KPK Gagal Lagi, Tersandung Hak Prerogatif Istana

- Rabu, 26 November 2025 | 05:20 WIB
KPK Gagal Lagi, Tersandung Hak Prerogatif Istana

Memang, secara hukum wewenang presiden itu sah. Semua ada aturannya. Tapi jujur saja, rasanya seperti ada dua jenis hukum yang berlaku. Ada hukum untuk KPK dan rakyat biasa, dan ada hukum lain semacam hukum astral yang cuma bisa diakses presiden. KPK main di lapangan, sementara presiden main di atas awan.

Alhasil, muncullah teori konspirasi ala warung kopi. "KPK cuma bintang tamu di reality show, yang punya kuasa tetap presiden." Seakan-akan negara punya dua pintu: satu untuk rakyat jelata, satu lagi pintu belakang buat mereka yang dekat dengan kekuasaan. Dulu orang takut sama KPK. Sekarang? Mungkin pada mikir, "Yang penting punya koneksi. Hukum bisa diatur belakangan."

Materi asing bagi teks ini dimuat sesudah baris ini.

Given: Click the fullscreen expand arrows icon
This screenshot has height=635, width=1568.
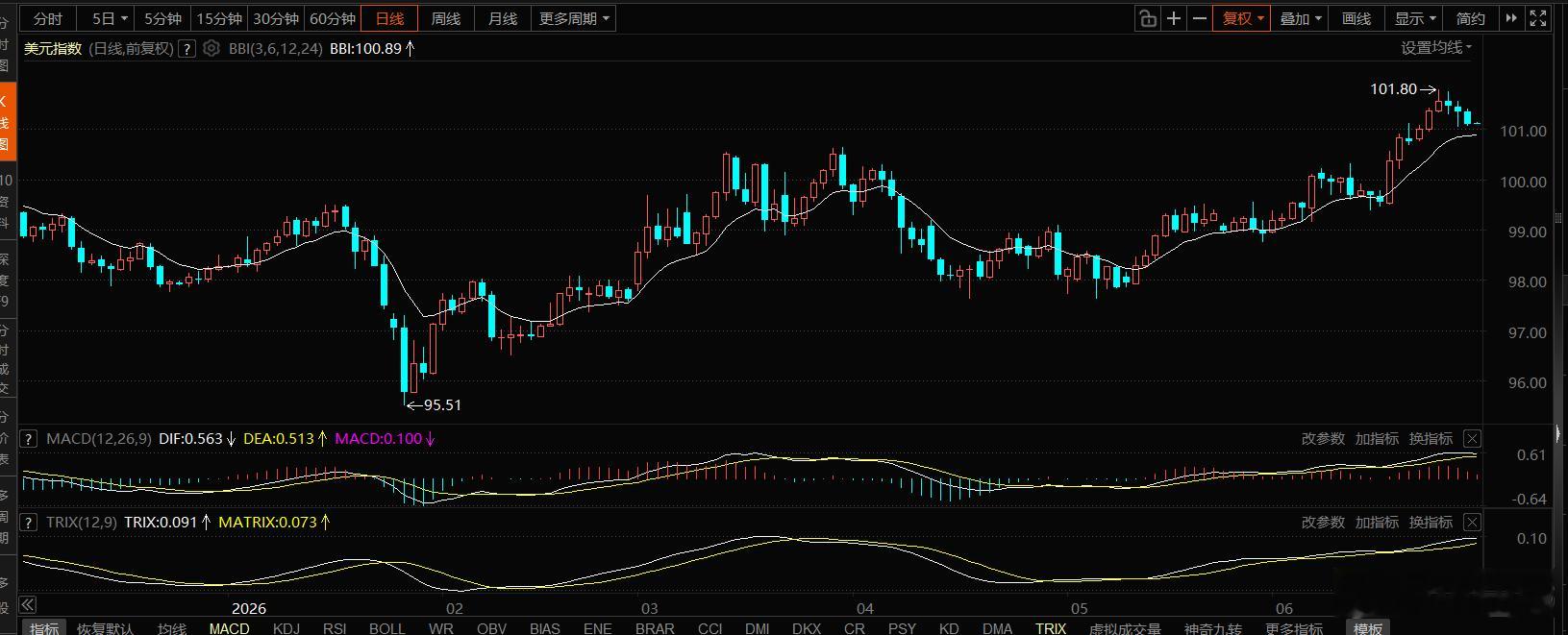Looking at the screenshot, I should [x=1539, y=18].
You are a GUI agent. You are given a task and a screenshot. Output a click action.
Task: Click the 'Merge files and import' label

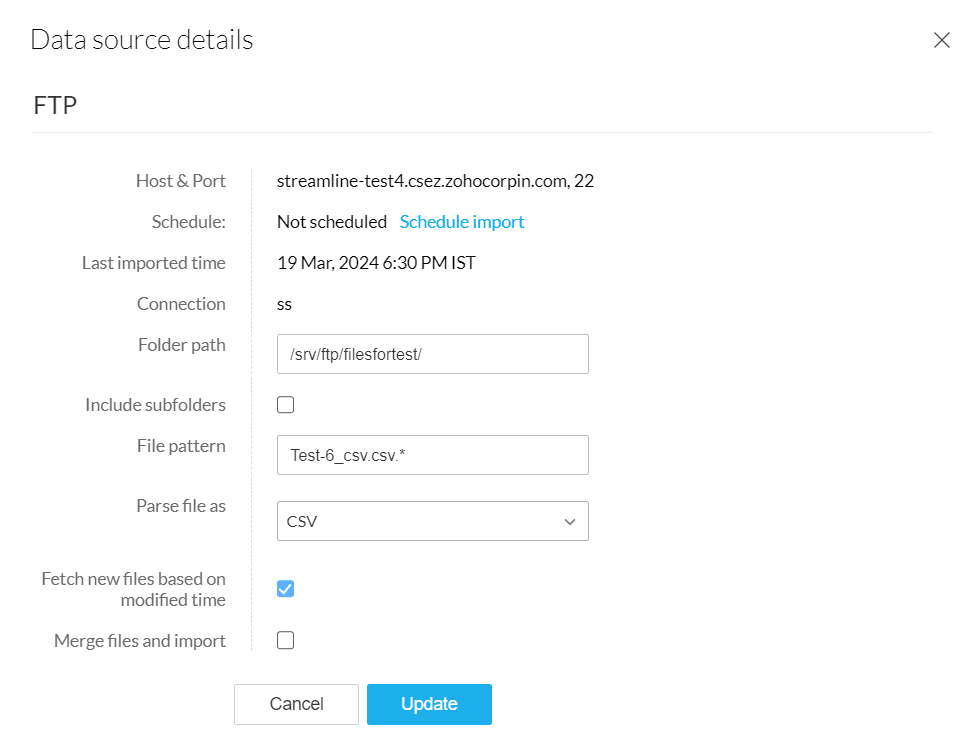pyautogui.click(x=140, y=641)
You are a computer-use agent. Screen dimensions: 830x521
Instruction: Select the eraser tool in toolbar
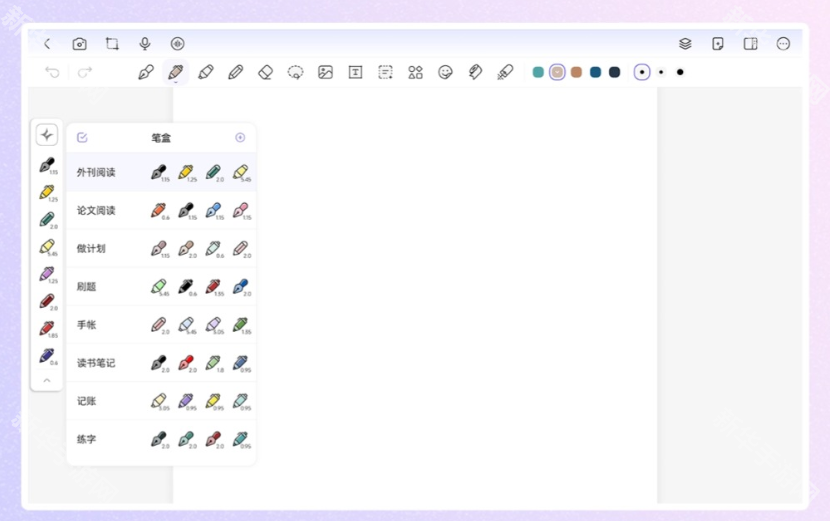(265, 72)
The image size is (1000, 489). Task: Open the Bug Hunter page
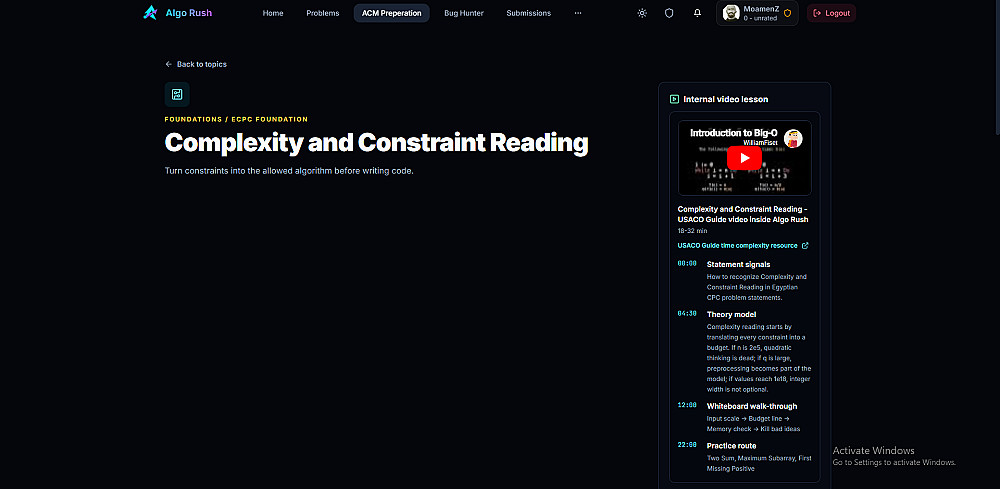coord(464,13)
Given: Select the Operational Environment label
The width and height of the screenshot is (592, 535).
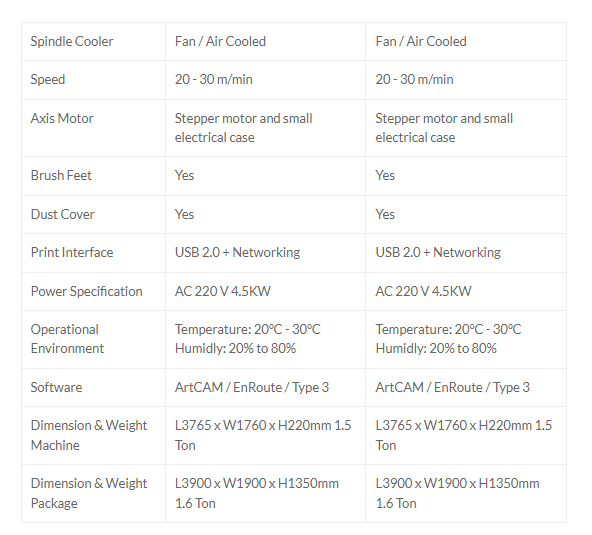Looking at the screenshot, I should click(67, 339).
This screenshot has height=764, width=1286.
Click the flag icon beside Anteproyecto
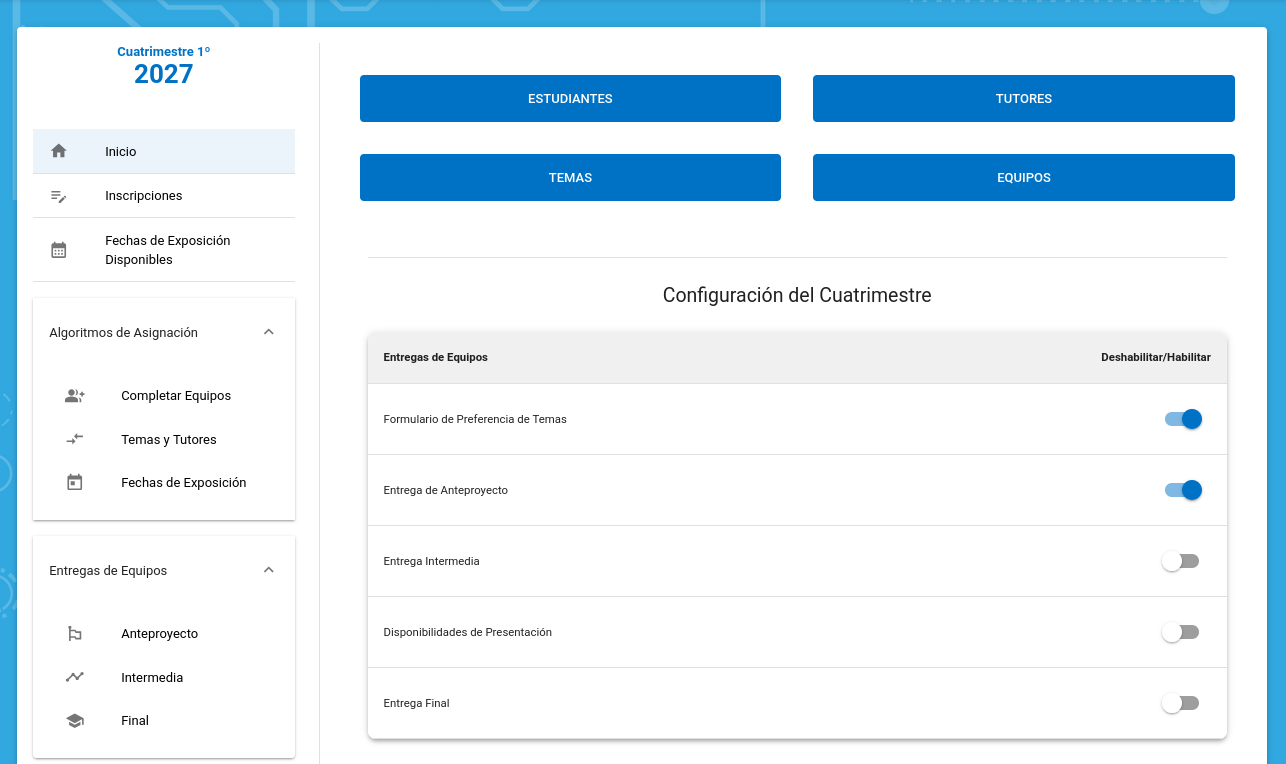pyautogui.click(x=75, y=634)
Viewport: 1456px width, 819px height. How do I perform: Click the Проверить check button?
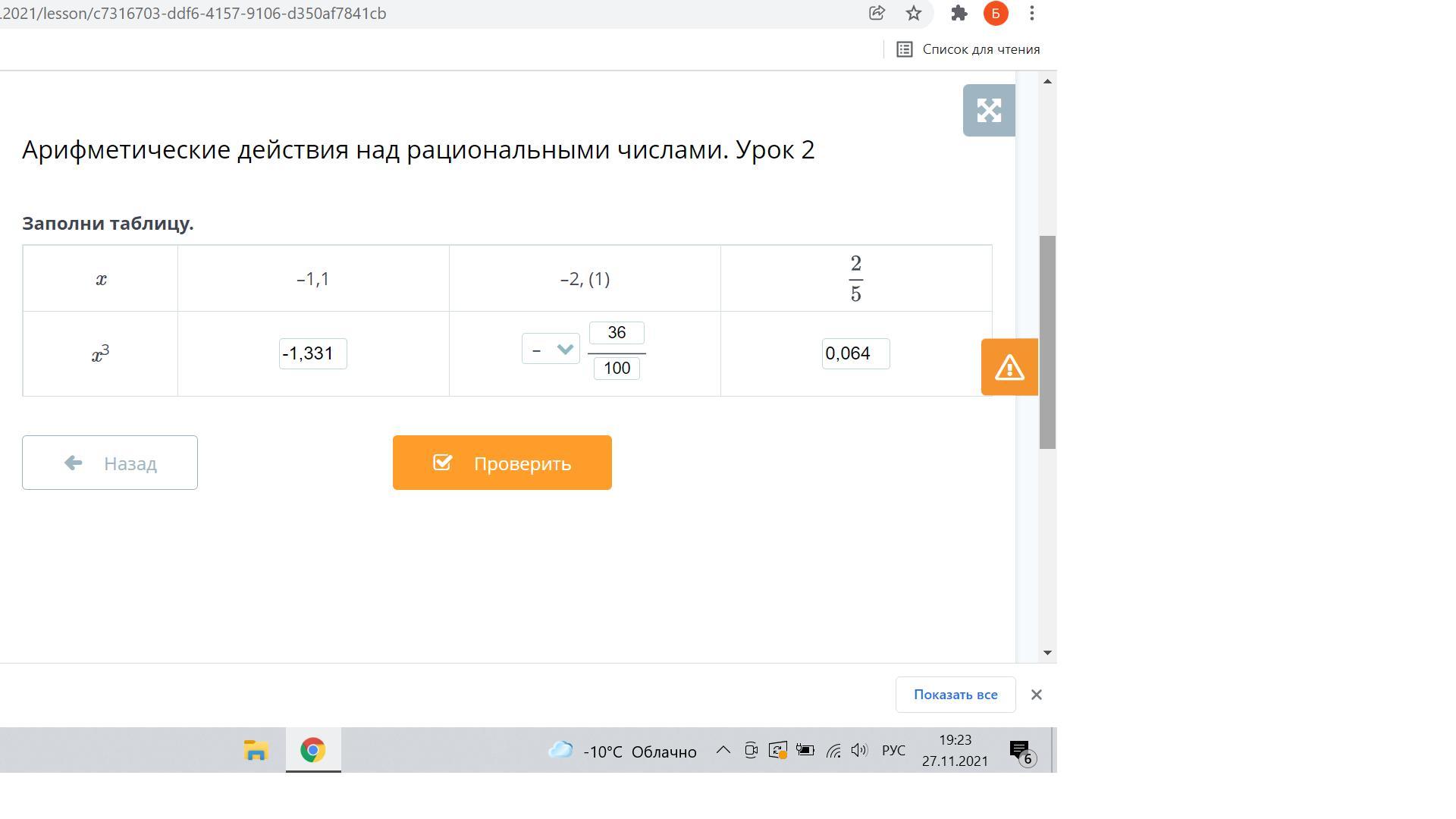(502, 463)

Ini yang bikin gregetan. Di satu sisi, rakyat diminta taat hukum, percaya sama sistem. Tapi di sisi lain, kita lihat sendiri di panggung negara: hukum ternyata lentur sekali. Bisa ditarik ulur kayak karet. Tegang atau kendur, tergantung siapa yang pegang.

Jadi, kalau ada pejabat bawa koper duit haram, mungkin dia jalan aja dengan pede sambil berkata dalam hati, "Tenang, nanti kalau ketahuan, pasti ada jalur aman." KPK tetap kerja sih, tetap kejar, tetap tahan orang. Tapi ujung-ujungnya mereka kayak petugas parkir: urusin mobil masuk, tapi kuncinya dipegang orang lain.

Begitulah kira-kira keadaan kita sekarang. Hukum jalan di tempat, sementara di balik layar ada orkestrasi yang rapi: yang ini direhabilitasi, yang itu diabolisi, yang lain diamnesti. KPK jadi aktor di panggung, sementara presiden pegang remote control-nya.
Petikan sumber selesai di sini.